I’ve been thinking about this one a lot. I got on the tube the other day to go to work, like many thousands of people do in London. Opposite me were sat two people. One, a lady of advancing years, presumably (by her speech) English. The other was a Polish gentleman of middle age, reading a book. The book was by Voltaire.
The lady noticed this and struck up conversation. As is the habit on the tube, people rarely speak, so this was immediately noticeable.

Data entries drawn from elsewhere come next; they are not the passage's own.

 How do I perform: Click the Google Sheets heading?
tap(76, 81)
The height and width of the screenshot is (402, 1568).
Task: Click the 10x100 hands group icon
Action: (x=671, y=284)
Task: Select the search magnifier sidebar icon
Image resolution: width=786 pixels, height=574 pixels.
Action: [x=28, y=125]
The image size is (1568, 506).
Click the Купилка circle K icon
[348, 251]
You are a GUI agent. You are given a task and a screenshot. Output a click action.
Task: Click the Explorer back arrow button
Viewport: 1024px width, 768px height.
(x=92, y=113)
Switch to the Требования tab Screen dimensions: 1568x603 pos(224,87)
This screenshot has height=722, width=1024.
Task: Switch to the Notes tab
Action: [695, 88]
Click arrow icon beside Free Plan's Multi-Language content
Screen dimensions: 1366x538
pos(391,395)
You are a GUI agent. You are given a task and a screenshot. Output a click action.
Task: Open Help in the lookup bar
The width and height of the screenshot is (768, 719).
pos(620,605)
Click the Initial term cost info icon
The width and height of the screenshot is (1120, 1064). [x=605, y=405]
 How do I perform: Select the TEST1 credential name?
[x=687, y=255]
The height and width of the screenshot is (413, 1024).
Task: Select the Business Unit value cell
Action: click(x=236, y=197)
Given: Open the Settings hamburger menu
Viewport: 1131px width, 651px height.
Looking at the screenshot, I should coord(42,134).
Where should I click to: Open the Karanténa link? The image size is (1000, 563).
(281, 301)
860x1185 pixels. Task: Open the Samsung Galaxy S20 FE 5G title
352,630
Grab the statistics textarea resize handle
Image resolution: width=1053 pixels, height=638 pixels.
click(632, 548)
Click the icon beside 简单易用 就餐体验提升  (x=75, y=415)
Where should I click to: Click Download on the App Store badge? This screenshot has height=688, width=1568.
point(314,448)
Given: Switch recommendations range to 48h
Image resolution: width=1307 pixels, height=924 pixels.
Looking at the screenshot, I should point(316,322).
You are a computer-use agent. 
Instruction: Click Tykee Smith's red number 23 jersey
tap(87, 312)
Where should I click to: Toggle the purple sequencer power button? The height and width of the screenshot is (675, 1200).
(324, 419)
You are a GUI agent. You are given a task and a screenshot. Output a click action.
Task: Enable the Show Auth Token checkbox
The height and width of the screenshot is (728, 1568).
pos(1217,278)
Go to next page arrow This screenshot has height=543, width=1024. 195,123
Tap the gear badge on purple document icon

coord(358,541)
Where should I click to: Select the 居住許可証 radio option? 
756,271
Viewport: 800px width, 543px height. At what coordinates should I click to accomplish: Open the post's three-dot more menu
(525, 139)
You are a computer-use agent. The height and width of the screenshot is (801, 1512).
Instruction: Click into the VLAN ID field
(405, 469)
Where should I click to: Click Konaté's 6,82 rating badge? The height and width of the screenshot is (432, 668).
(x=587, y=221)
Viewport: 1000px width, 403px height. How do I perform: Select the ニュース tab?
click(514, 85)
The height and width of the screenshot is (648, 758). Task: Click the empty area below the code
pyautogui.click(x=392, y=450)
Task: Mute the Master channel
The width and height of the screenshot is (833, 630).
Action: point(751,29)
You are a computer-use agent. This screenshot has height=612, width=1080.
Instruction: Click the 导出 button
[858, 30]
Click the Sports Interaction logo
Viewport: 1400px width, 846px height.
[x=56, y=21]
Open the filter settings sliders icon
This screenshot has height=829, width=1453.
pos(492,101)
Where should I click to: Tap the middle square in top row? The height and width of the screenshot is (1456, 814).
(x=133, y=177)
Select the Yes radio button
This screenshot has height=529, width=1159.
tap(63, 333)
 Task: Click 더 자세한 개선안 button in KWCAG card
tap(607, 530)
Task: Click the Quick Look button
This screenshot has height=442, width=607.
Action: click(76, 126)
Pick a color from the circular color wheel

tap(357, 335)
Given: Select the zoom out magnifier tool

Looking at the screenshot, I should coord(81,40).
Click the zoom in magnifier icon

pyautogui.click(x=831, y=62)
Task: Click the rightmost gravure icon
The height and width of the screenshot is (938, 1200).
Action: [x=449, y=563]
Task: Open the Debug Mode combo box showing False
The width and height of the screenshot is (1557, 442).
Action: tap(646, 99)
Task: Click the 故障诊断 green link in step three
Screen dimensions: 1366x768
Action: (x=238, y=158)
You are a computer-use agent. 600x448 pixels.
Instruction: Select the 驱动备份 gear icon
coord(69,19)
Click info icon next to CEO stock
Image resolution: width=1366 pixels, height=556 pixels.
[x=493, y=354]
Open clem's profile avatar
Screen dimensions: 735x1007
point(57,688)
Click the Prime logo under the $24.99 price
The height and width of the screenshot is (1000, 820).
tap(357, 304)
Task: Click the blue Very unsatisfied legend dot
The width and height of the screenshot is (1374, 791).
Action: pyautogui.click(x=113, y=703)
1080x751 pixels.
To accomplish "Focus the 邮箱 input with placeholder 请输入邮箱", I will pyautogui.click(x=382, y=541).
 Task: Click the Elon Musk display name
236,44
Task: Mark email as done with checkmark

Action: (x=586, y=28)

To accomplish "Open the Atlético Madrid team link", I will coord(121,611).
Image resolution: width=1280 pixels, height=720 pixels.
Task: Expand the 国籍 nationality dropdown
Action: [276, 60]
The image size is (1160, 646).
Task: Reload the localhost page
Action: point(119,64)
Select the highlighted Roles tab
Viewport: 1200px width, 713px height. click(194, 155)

It turns out both were students of Philosophy, the lady had read Voltaire in French, and the gentleman in English, but both had studied under the same professor at the same institution.
This struck me as a great example of what London is, many different people from places spread all over the globe, but with similar interests and fascinations.
I’ve long been used to appearing to be the only English person on the train or in the room, and hearing the babble of Slavic, Asian, Western European, African and other speech all around me. It seems sometimes that the world has come to meet in one place, and I live there.
It’s easy to see why some people might suggest that we are losing our identity by seeing the influx of immigrants. But then our identity is based on this influx. I for one am happy that in the town I live in I can see so many different views on the world in one place. One outstanding trait – according to Kate Fox – of the English is “fairness”, and this in part is based on the understanding of all cultures, or at least an attempt to. London is one of the few places where you can do this.